**WHAT YOU NEED TO DO**
Rewrite the entries below, replacing "Brazil" with "Brazilian" and leaving everything else unchanged.

**MATERIAL SHOWN**
"""

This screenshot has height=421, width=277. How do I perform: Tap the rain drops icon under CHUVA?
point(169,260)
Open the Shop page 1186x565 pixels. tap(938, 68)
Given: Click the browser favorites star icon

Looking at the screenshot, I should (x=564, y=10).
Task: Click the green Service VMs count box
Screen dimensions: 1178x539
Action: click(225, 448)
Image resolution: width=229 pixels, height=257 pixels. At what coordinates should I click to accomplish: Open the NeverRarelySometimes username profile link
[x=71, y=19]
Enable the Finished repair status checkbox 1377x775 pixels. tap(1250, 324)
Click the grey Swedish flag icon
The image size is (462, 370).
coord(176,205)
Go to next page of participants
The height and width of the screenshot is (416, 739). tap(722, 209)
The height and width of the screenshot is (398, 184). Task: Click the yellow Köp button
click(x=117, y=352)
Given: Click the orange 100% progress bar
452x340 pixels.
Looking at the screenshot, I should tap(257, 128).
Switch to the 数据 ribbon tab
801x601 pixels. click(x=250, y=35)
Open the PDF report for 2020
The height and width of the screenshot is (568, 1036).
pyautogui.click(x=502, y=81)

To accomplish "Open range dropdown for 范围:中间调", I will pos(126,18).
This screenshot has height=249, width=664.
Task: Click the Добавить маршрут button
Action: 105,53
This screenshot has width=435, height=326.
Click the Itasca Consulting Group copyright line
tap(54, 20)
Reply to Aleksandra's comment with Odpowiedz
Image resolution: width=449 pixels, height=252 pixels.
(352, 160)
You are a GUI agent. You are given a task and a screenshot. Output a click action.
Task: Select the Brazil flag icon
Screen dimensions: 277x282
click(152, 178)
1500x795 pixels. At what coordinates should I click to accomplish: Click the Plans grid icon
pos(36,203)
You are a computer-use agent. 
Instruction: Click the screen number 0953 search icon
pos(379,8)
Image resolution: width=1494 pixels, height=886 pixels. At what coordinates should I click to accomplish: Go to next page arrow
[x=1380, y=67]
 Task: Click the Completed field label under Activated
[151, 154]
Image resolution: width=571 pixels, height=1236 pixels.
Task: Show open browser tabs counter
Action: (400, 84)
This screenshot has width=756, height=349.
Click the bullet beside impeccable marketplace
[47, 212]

"""

**THE SOLUTION**
This screenshot has height=421, width=277. How do I perform: Tap the rain drops icon under CHUVA?
point(169,260)
Open the Shop page 1186x565 pixels. tap(938, 68)
Given: Click the browser favorites star icon

Looking at the screenshot, I should (x=564, y=10).
Task: Click the green Service VMs count box
Screen dimensions: 1178x539
Action: click(225, 448)
Image resolution: width=229 pixels, height=257 pixels. At what coordinates should I click to accomplish: Open the NeverRarelySometimes username profile link
[x=71, y=19]
Enable the Finished repair status checkbox 1377x775 pixels. tap(1250, 324)
Click the grey Swedish flag icon
The image size is (462, 370).
coord(176,205)
Go to next page of participants
The height and width of the screenshot is (416, 739). tap(722, 209)
The height and width of the screenshot is (398, 184). Task: Click the yellow Köp button
click(x=117, y=352)
Given: Click the orange 100% progress bar
452x340 pixels.
Looking at the screenshot, I should tap(257, 128).
Switch to the 数据 ribbon tab
801x601 pixels. click(x=250, y=35)
Open the PDF report for 2020
The height and width of the screenshot is (568, 1036).
pyautogui.click(x=502, y=81)

To accomplish "Open range dropdown for 范围:中间调", I will pos(126,18).
This screenshot has height=249, width=664.
Task: Click the Добавить маршрут button
Action: 105,53
This screenshot has width=435, height=326.
Click the Itasca Consulting Group copyright line
tap(54, 20)
Reply to Aleksandra's comment with Odpowiedz
Image resolution: width=449 pixels, height=252 pixels.
(352, 160)
You are a GUI agent. You are given a task and a screenshot. Output a click action.
Task: Select the Brazilian flag icon
Screen dimensions: 277x282
click(152, 178)
1500x795 pixels. At what coordinates should I click to accomplish: Click the Plans grid icon
pos(36,203)
You are a computer-use agent. 
Instruction: Click the screen number 0953 search icon
pos(379,8)
Image resolution: width=1494 pixels, height=886 pixels. At what coordinates should I click to accomplish: Go to next page arrow
[x=1380, y=67]
 Task: Click the Completed field label under Activated
[151, 154]
Image resolution: width=571 pixels, height=1236 pixels.
Task: Show open browser tabs counter
Action: (400, 84)
This screenshot has width=756, height=349.
Click the bullet beside impeccable marketplace
[47, 212]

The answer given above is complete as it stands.